### Activity
Once the line containing "This screenshot has width=991, height=575." is found in the entries below, restate it and each following line word for word, stopping after the line containing "Open the P/R".

═══ Entries shown

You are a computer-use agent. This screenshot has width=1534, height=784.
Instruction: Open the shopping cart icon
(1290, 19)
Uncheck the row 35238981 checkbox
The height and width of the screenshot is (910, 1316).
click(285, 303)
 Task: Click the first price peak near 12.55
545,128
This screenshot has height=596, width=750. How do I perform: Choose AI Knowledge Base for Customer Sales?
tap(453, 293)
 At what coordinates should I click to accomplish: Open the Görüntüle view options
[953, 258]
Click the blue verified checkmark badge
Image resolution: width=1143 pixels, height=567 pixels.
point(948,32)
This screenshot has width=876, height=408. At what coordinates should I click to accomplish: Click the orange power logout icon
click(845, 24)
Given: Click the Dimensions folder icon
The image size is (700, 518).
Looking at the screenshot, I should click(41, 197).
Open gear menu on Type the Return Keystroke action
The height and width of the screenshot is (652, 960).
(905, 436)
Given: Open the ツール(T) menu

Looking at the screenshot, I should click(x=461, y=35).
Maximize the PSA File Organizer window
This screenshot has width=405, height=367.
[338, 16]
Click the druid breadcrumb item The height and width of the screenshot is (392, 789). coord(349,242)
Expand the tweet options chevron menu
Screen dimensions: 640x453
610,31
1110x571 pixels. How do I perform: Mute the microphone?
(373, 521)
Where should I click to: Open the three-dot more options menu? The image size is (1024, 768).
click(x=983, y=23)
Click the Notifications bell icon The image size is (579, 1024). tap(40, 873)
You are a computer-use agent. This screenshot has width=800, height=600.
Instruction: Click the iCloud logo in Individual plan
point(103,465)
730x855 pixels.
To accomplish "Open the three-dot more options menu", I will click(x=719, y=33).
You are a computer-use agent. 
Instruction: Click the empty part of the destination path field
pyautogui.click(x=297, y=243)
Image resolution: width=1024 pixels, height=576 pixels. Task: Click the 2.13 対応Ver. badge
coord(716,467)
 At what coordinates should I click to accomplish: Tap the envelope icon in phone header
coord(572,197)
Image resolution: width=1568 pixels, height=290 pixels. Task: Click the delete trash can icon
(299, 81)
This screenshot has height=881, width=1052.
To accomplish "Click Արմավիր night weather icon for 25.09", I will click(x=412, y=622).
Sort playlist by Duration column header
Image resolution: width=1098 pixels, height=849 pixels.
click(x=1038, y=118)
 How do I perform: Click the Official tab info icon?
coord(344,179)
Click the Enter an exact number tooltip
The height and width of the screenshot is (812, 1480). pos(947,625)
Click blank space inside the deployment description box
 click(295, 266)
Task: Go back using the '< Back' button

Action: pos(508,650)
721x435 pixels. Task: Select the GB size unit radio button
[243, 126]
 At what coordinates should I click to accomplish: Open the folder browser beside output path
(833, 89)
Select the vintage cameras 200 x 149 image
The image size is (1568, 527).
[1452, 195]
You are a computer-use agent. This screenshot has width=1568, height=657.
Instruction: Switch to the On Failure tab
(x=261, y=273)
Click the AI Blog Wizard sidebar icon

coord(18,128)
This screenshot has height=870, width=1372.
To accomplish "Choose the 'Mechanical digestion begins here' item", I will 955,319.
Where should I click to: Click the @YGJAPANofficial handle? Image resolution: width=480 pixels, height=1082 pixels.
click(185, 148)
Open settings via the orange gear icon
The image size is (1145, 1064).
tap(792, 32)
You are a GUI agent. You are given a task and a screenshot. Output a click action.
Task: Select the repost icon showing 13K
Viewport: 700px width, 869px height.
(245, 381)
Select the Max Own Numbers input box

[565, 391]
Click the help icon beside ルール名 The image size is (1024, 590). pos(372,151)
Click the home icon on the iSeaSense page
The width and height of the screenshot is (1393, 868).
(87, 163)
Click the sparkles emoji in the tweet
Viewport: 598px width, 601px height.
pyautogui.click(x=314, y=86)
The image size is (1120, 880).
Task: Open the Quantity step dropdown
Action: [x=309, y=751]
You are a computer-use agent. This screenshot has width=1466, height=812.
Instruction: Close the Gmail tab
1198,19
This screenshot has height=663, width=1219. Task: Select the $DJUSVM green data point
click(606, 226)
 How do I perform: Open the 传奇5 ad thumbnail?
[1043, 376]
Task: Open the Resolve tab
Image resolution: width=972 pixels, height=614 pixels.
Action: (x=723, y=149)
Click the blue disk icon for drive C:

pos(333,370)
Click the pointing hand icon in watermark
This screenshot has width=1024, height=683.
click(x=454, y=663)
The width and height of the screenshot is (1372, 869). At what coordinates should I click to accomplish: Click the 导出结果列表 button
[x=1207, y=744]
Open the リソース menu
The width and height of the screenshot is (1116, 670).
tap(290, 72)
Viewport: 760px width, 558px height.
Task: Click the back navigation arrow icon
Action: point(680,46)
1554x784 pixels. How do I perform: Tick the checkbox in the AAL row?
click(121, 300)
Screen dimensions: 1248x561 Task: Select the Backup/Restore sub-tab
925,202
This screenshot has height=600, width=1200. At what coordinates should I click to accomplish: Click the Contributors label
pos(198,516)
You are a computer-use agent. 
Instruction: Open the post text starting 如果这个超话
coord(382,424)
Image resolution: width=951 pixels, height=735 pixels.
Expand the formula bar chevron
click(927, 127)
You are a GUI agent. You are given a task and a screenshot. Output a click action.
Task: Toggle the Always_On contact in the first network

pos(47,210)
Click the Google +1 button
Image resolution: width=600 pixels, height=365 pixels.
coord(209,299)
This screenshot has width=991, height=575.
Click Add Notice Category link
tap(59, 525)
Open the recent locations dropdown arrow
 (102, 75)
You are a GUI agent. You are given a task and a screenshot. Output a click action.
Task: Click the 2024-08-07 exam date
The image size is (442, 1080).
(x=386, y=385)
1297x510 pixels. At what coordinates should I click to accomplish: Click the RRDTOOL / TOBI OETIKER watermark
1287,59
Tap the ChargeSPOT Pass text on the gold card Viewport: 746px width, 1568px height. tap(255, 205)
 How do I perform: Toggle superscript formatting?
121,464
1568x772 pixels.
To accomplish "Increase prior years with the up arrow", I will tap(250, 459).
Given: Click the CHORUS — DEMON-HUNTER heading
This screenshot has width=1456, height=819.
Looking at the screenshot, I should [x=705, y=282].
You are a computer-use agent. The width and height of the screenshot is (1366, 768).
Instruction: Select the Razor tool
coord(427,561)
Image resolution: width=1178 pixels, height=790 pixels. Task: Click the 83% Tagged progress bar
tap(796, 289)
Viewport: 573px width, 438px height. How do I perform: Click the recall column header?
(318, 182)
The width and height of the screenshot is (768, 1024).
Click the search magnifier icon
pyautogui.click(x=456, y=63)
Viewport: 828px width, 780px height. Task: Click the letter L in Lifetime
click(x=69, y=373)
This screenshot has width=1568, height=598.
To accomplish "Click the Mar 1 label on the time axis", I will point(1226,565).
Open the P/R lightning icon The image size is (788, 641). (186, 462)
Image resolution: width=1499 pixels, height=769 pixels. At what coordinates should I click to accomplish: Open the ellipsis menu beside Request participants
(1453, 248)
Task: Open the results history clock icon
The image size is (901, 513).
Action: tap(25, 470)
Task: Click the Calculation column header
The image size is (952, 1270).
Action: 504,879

══════

### Task output
This screenshot has width=991, height=575.
Click Add Notice Category link
tap(59, 525)
Open the recent locations dropdown arrow
 (102, 75)
You are a GUI agent. You are given a task and a screenshot. Output a click action.
Task: Click the 2024-08-07 exam date
The image size is (442, 1080).
(x=386, y=385)
1297x510 pixels. At what coordinates should I click to accomplish: Click the RRDTOOL / TOBI OETIKER watermark
1287,59
Tap the ChargeSPOT Pass text on the gold card Viewport: 746px width, 1568px height. tap(255, 205)
 How do I perform: Toggle superscript formatting?
121,464
1568x772 pixels.
To accomplish "Increase prior years with the up arrow", I will tap(250, 459).
Given: Click the CHORUS — DEMON-HUNTER heading
This screenshot has width=1456, height=819.
Looking at the screenshot, I should [x=705, y=282].
You are a computer-use agent. The width and height of the screenshot is (1366, 768).
Instruction: Select the Razor tool
coord(427,561)
Image resolution: width=1178 pixels, height=790 pixels. Task: Click the 83% Tagged progress bar
tap(796, 289)
Viewport: 573px width, 438px height. How do I perform: Click the recall column header?
(318, 182)
The width and height of the screenshot is (768, 1024).
Click the search magnifier icon
pyautogui.click(x=456, y=63)
Viewport: 828px width, 780px height. Task: Click the letter L in Lifetime
click(x=69, y=373)
This screenshot has width=1568, height=598.
To accomplish "Click the Mar 1 label on the time axis", I will point(1226,565).
Open the P/R lightning icon The image size is (788, 641). (186, 462)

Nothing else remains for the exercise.